**TASK STATEMENT:**
The result should be every line that contains the word "will", taken from the material.

**DATA RECORDS:**
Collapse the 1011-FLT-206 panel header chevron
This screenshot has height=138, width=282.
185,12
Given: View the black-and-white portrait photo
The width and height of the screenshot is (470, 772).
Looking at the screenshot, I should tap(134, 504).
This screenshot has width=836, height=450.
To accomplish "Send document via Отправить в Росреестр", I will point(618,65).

==

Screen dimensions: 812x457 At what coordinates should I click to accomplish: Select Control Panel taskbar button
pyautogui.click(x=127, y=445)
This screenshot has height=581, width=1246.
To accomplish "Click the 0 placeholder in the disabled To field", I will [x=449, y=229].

**RESULT FOR THIS TASK:**
To accomplish "Send document via Отправить в Росреестр", I will point(618,65).
To accomplish "Click the 0 placeholder in the disabled To field", I will [x=449, y=229].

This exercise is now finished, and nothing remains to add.